Weary Feet, Rested Souls - paperback cover
Weary Feet, Rested Souls Paperback published
February 1999
  

  

'WEARY FEET, RESTED SOULS'

Orangeburg's place in history examined
in new book on Civil Rights Movement
  

"Weary Feet, Rested Souls: A Guided History of the Civil Rights Movement," by Townsend Davis, 1998: W.W. Norton, 432 pages, $27.50 hardback

By LEE HENDREN

T&D Staff WriterThree decades have come and gone since the Civil Rights Movement was at its apex. Many memories have already faded, many records already have been lost and those who were on the front lines are slowly but steadily receding into history.

Coming of age are the new generations, who enjoy the benefits of civil rights but may not fully understand the sacrifices their ancestors made - lost jobs, blocked careers, arrests, jailings, trials and even violent deaths. Already, revisionist historians are putting their "spin" on those mementous events of the restless Sixties.

That's why "Weary Feet, Rested Souls" is such an important book, one that earns itself a place on every home's bookshelf.

Writing a biography of just one individual is a daunting task in itself. How does one possibly write about such a massive, fluid, evolving subject that rolls across the landscape like a tidal wave?

Townsend Davis, a journalist-turned-lawyer-turned-author, had searched for a book that would tell the stories of ordinary people as well as famous leaders, and would serve as a map for those who wished to see for themselves the sites where significant, but often overlooked, events took place.

Failing to find such a book, Davis set out to research and write one himself. More than 100 interviews and 30,000 miles later, Davis had the materials to write straightforward narratives of hundreds of pivotal events from 1954 to 1972 in seven Southern states.

Orangeburg gets 10-1/2 pages, complete with photos and a street map. The section is focused, to no one's surprise, on the fatal shootings of three youths on the campus of what was then called South Carolina State College.

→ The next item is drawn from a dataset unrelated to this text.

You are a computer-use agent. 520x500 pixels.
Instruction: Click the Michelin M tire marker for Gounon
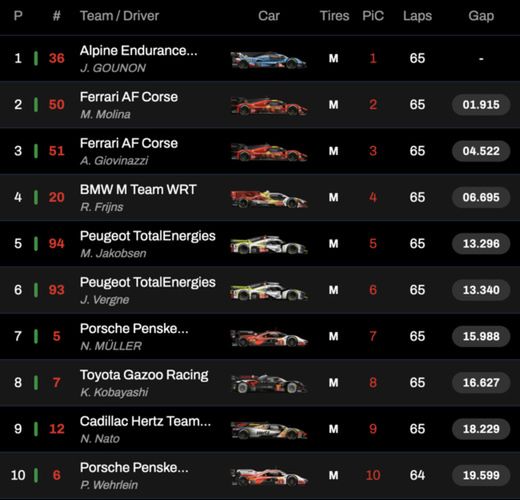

The shooting "was one of the Movement's darkest hours," Davis wrote, "Whites misunderstood the growing impatience of black students with traditional protests against inequality and overreacted to it."

The incident "demonstrated that even after a dozen years of civil rights demonstrations, boycotts, lawsuits and legislation all across the South, no city or town was immune from racial violence," Davis wrote.

Separately, each narrative is short enough to be read in just a few minutes; together with photographs, maps, texts of key documents, a source list, a thorough index and finally a chronology to bring it all together, they form a rich tapestry of a controversial and troubling time in Southern history.

But the book itself may prove to be controversial and troubling, for the author does not try to fulfill his readers' preconceived notions.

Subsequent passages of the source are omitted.